第117話 どうしよっか2
「それにしてもヤバいですね、SNSとか動画切り抜きとか」
「あ、うん。ごめんね、なんか自分だけ先だししちゃって、予定もかなり狂っちゃったし」
東条君がそう言っていたので、彼はスマホでSNSのトレンドなどを確認していることが分かった。自分もつられて動画サイトのおすすめ一覧を確認する。
【モンシコ勢歓喜】配信で切り抜かれたユキテンゲの姿、あまりにも叡智【テイムモンスター】
【配信切り忘れ】モブのオフショットがヤバすぎた! クールキャラのふと見せる優しさ【キャラ崩壊】
【三体目テイム!?】モブの所持モンスターについての面白い雑学【ヤバい/最強/ケモノ/癒し】
いつかと同じように、大量にあることない事や切り抜かれたものがアップロードされている。これに辟易してSNSやコミュニティを見ても、俺の正体に関する考察だったり、画像解析だったり、声紋解析だったり、ちょっと怖いレベルでの特定作業が続けられていた。ラインを越えた物は事務所から注意が入るものの、これはかなり恐怖を感じる。
「まあ、切り忘れは俺に直接被害は来てないんで、それはぜんぜん構わないっすけど……」
ちなみに今、休憩室には俺と東条君しかいない。だからお互いにある程度気兼ねなく話すことができた。

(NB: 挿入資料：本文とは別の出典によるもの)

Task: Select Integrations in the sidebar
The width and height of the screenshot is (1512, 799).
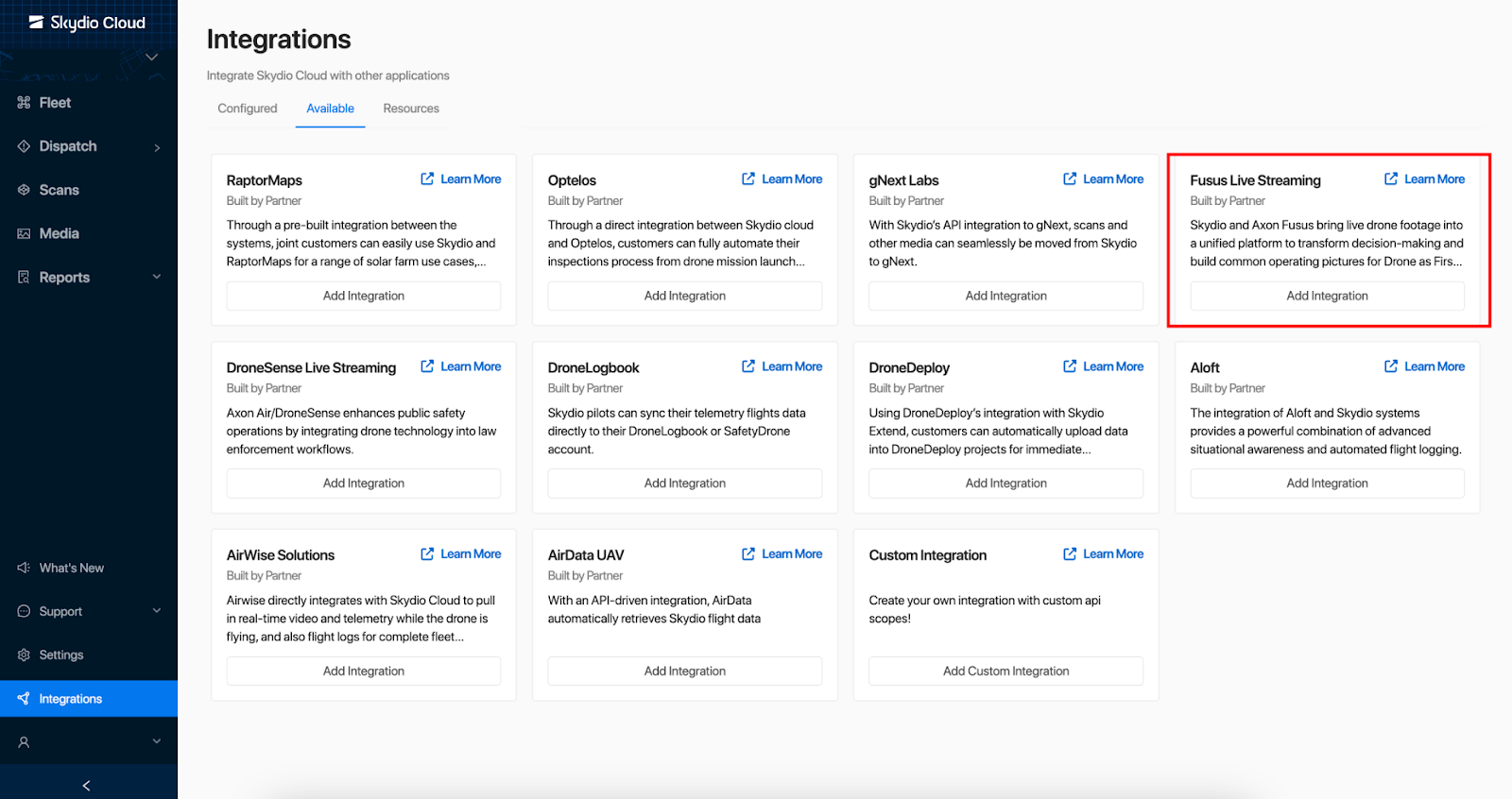Action: [x=70, y=699]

「うーん、でもこういう状況みると、東条君が疲れて休止しちゃう理由もわかるなあ」
「あ、そういえば、俺の休止理由もそうでしたね。最近色々あり過ぎて忘れてました」
「温泉でばったり会った時は結構疲れてそうに見えたけど、十分デトックスできたようでよかったよ」
あの時から今まで本当にいろいろあった。彼がそれを忘れるくらい当然だろう。
「先輩も疲れたりナーバスになり過ぎるくらいなら休止するといいですよ。冷静になれば見えてくるところもあると思いますし」
「うーん、ありがとう。どうしようもなくなったら考えてみる」
何にしても、俺にできるのはファフニール討伐配信に向けてしっかり仕上げる事、そして再発防止のためのマニュアルをつくることだろう。
「二人とも、東条君の話してた?」
「!?」
俺と東条君は一斉に振り返る。時計を見ると既に俺の休憩時間は終わりを迎えていて、金澤さんが後退にやってきていた。
「もしかして、あなた達……」
まずい、気をつけようって思ったばっかりなのに、迂闊な発言で正体がバレるなんて、ましてや本人が碌に返送しないままここに居たら――
「東条君のファン!?」
「……はい、そうなんですよ」
心の中でずっこけた俺に代わって、東条君は眼鏡の位置を直しつつ自信満々に答えた。